> [Your assignment]: Lines from the one containing "The height and" to the end of the records, both ends included and exactly as written, are the whole answer, and no pictures go in it.

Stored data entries
+===+

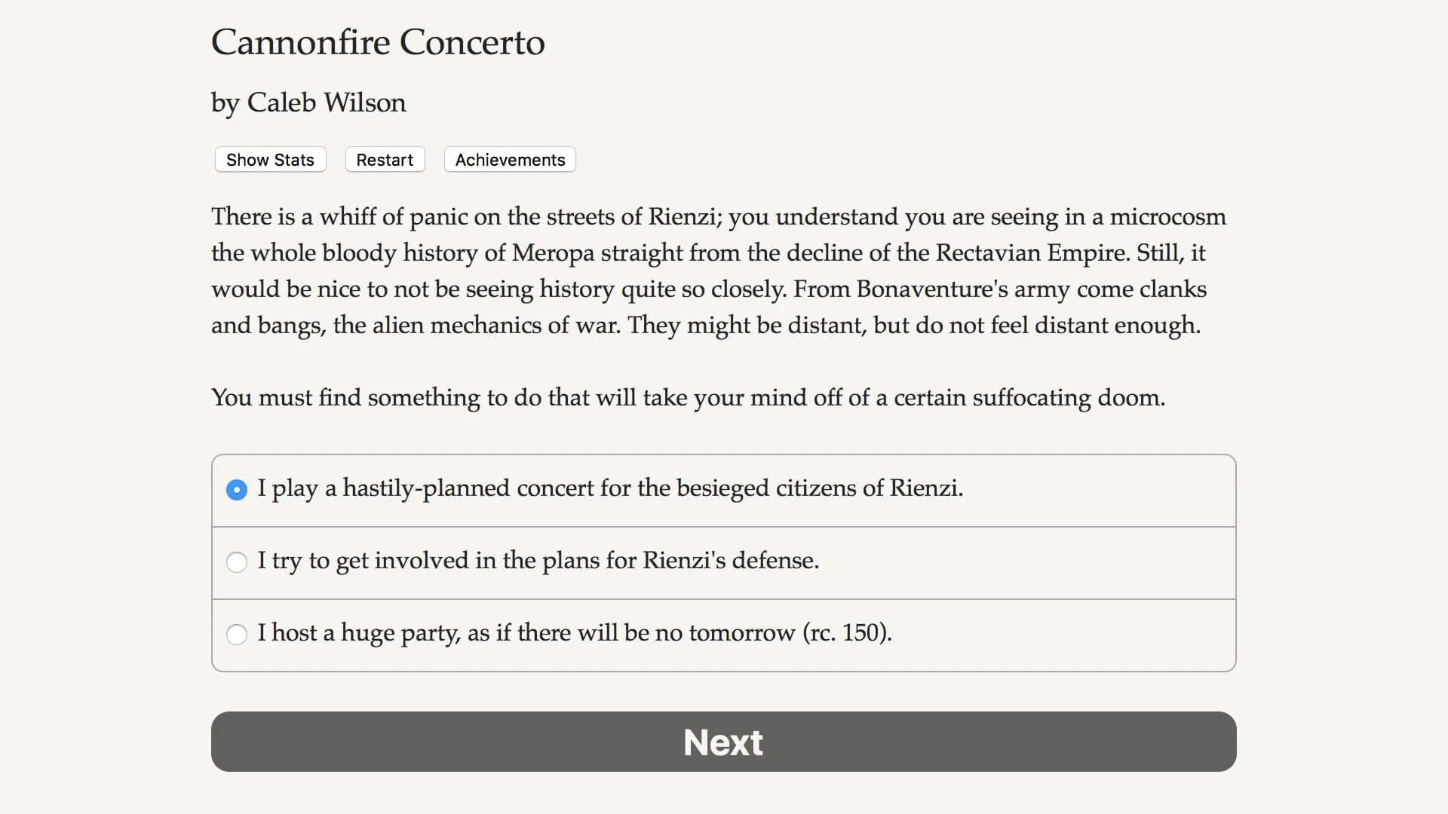Viewport: 1448px width, 814px height.
Task: Click the Cannonfire Concerto title
Action: point(377,43)
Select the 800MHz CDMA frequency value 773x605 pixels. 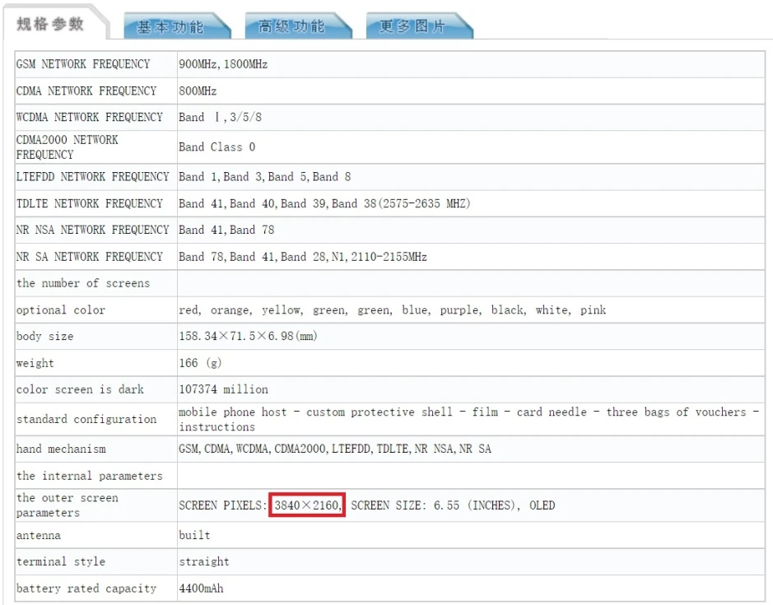198,91
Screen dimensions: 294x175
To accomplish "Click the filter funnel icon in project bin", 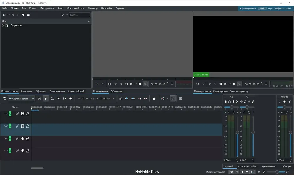I will pos(62,15).
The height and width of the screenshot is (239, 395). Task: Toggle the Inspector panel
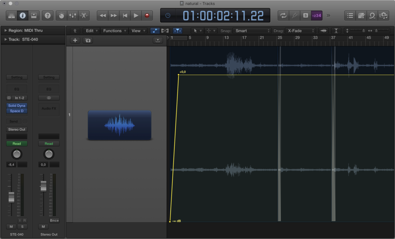pos(22,15)
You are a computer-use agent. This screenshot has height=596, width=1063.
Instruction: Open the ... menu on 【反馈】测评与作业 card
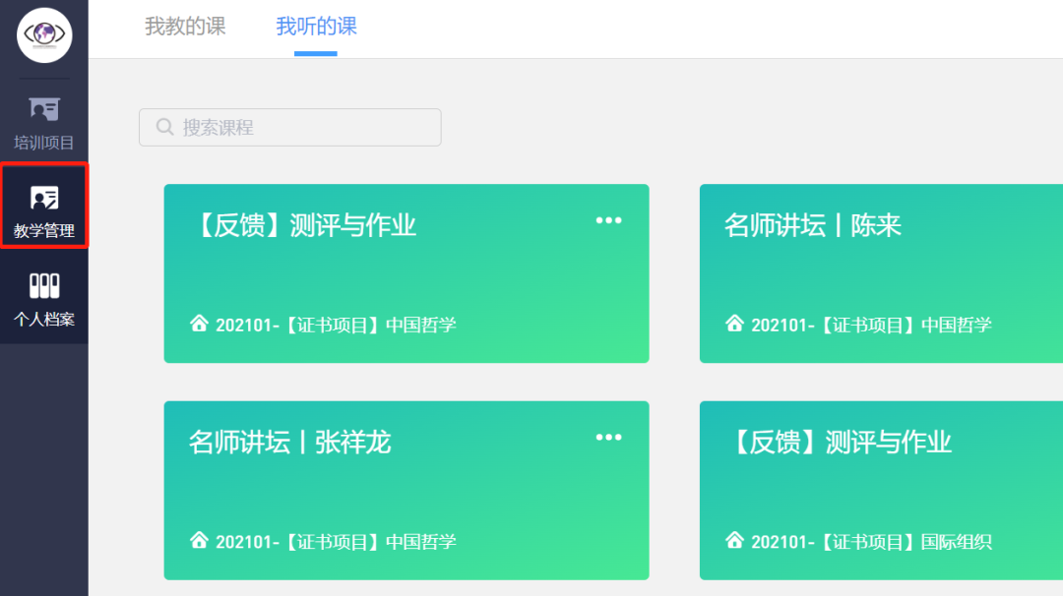click(x=608, y=220)
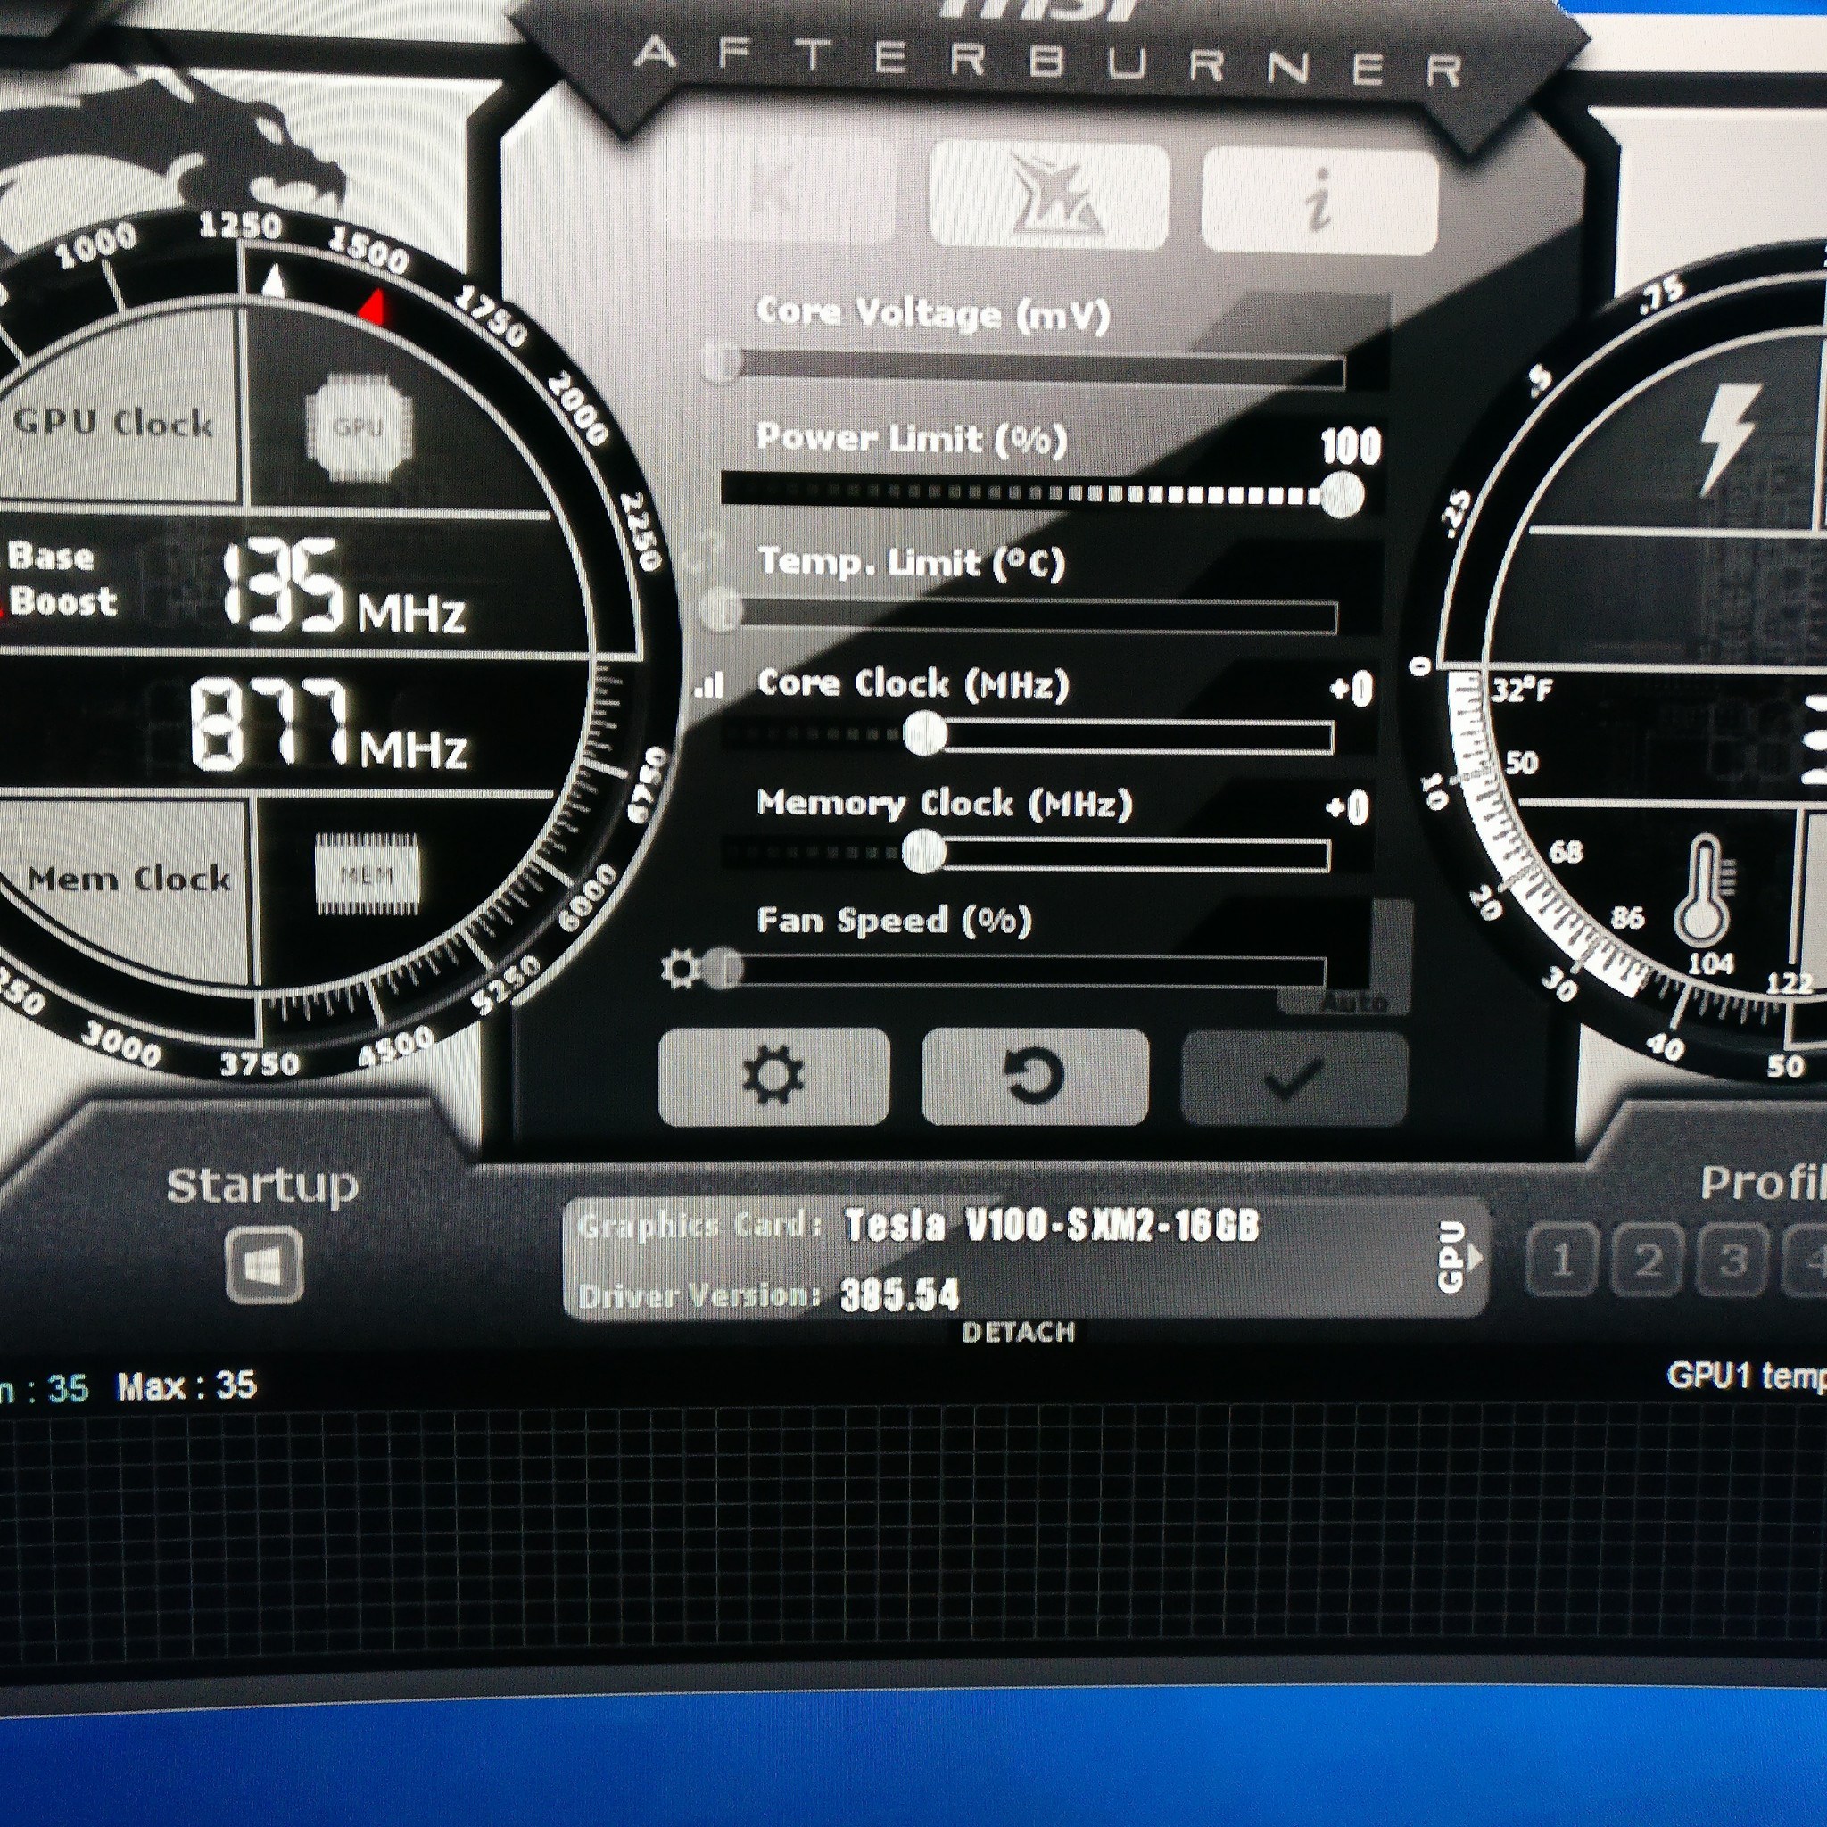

+===+

> [Your response]:
The height and width of the screenshot is (239, 395). Task: Toggle the Inspector panel
pos(22,15)
You are a computer-use agent. This screenshot has height=596, width=1063.
Instruction: Open the ... menu on 【反馈】测评与作业 card
click(x=608, y=220)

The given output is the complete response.